The Traveling Early Modern Philosophy Organization and
San Francisco State University present:
TEMPO 2026
May 1st-2nd in San Francisco
Celebrating 10 Years of TEMPO
Brandon Smith
Descartes's Eudaimonism: The Rational and Contented Life
Abstract:
René Descartes’s texts reveal substantial engagement with ancient Greek thinkers who belong to the ethical tradition of eudaimonism, which considers happiness or flourishing (eudaimonia) the highest good (Ayers 2007; D'Angers 1954; Gueroult 1985; Pereboom 1994; Rutherford 2004; 2013).
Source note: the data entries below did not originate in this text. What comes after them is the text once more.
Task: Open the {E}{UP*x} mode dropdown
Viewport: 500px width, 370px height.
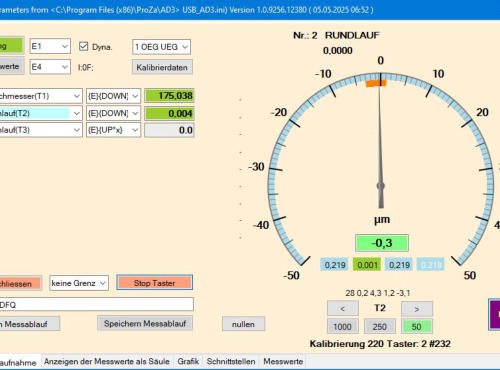Action: 113,130
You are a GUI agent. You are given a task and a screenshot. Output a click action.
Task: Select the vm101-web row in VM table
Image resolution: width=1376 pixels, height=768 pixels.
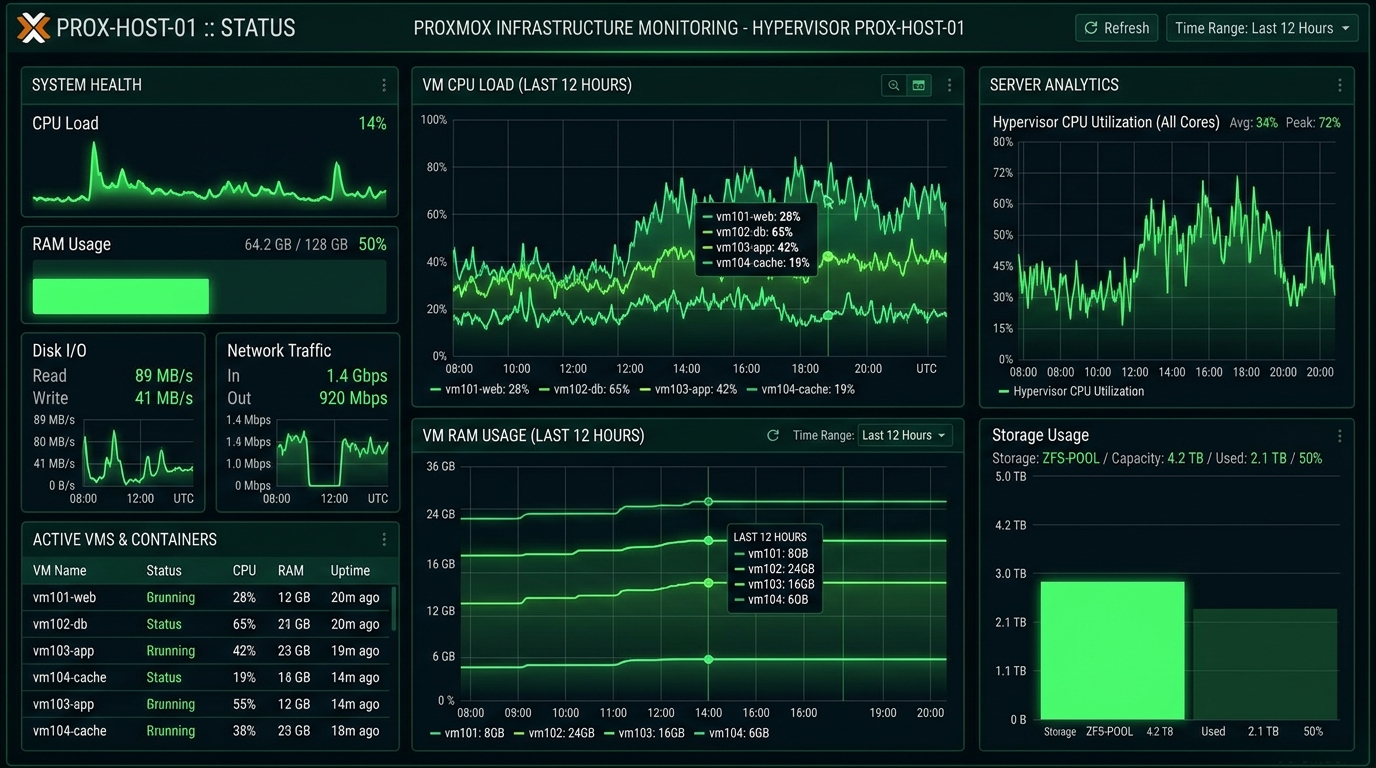[x=208, y=597]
For example, he (1) shares with the Stoics a form of psychotherapy grounded in both a distinction between what is and is not in our power and a providential conception of reality that grants us the capacity to achieve contentment through harmonizing ourselves with divine will (L&S §65; HB §§1–5; DL VII.134–143; CSM I.383ff.; III 265) and (2) explicitly describes himself as reconciling the Epicurean view of happiness as contentment (LM §131; DL X.136) with the Stoic view of the supreme good as virtue (DL VII.89, 127) by treating both as interconnected ends (CSM.III 261–2, 325).
With these examples in mind, how should we characterize Descartes’s engagement with eudaimonism? Is he a non-eudaimonist merely drawing on certain isolated ideas from ancient thinkers in developing his philosophical framework or an eudaimonist substantively contributing to this ethical tradition as either an innovator of a prior account or original thinker?
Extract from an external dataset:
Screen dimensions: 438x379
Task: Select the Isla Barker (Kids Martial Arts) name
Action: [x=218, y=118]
Youpa (2005) argues that Descartes is an eudaimonist because he is ethically concerned with happiness and the highest good and is committed to moral perfectionism: the view that the highest good consists in virtue as the cultivation of one’s rational nature (see also Gueroult 1985; Marshall 1998; Nadler 2023: 172–7, 232–236). Other scholars, however, offer reasons to doubt this eudaimonistic reading. In seeming opposition to eudaimonism, Descartes conceives of happiness as a mere affective state instead of a well-lived life (Rutherford 2013), he explicitly denies that happiness is the supreme good (Rutherford 2004; 2013; Shapiro 2011; Svensson 2015), and he does not subscribe to perfectionism insofar as he does not think we need to fully realize our rational capabilities in the form of flawless judgment in order to be virtuous and happy (Shapiro 2011).
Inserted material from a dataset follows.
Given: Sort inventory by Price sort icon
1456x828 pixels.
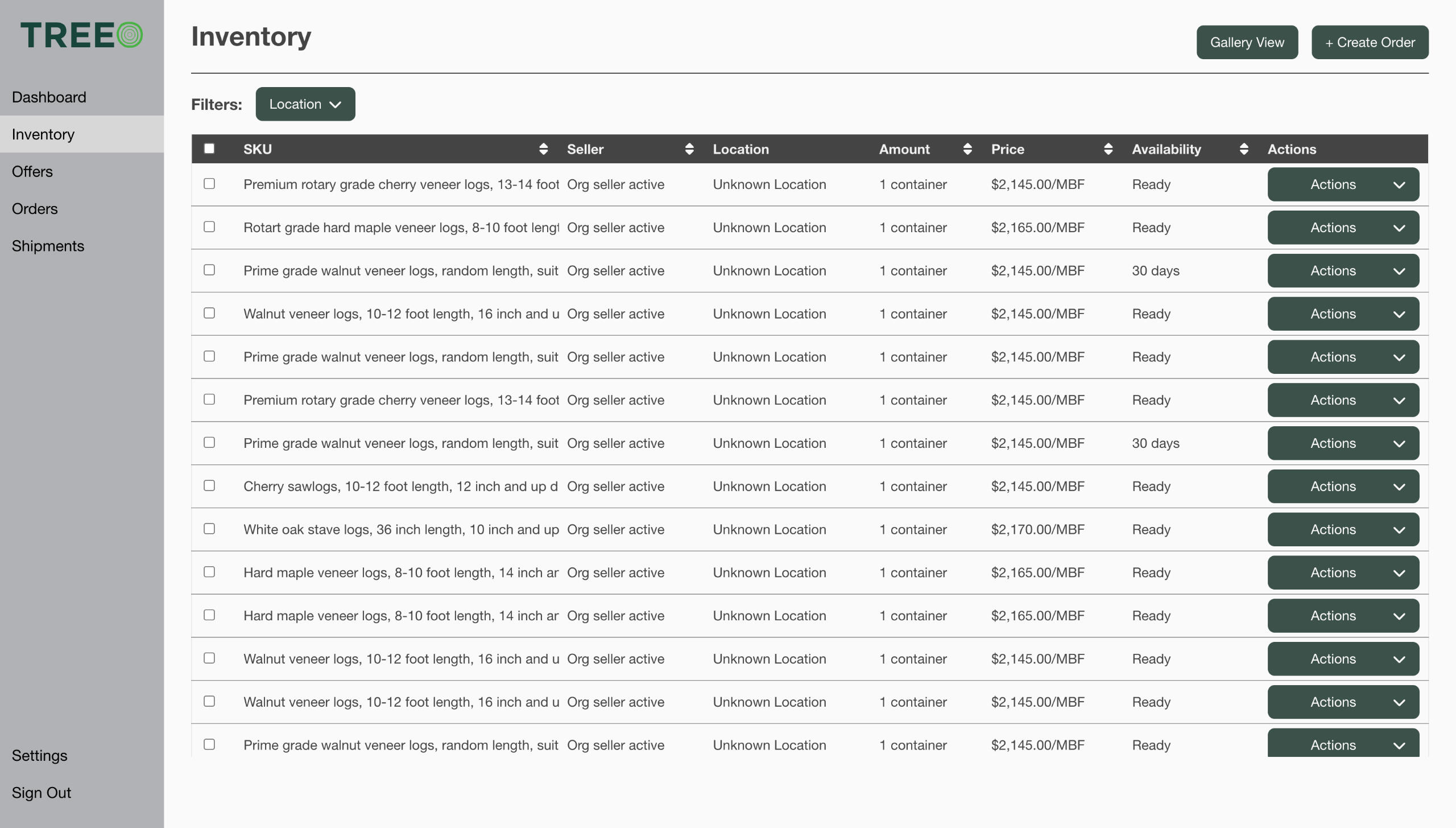Looking at the screenshot, I should 1108,149.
In this paper I defend an eudaimonistic reading of Descartes by demonstrating that, through his views on virtue and happiness, he shares with eudaimonists the foundational commitment to a good which is (a) partly objectively grounded in facts about nature; (b) partly subjectively grounded in the beliefs/feelings of a subject; (c) structurally stable; and (d) exclusively intrinsically valuable. I argue that Rutherford, Shapiro, Svensson, and Youpa fail to clearly distinguish between the general form of eudaimonism, (a)–(d), and the particular contents that each eudaimonist offers to this form (cf. Annas 1993; Cooper 2012; Miller 2010). This error leads them to oversimplify eudaimonism as an ethical theory and to consider certain features foundational, namely, perfectionism and the use of the term ‘happiness’ (la beatitude), which are in fact merely content-based. I also argue that Descartes’s distinctive contributions to the eudaimonistic tradition lie in (i) his assertion that happiness only requires acting based on one’s best reasoning but not being free of error and (ii) his position that virtue and contentment are equally constitutive of living well.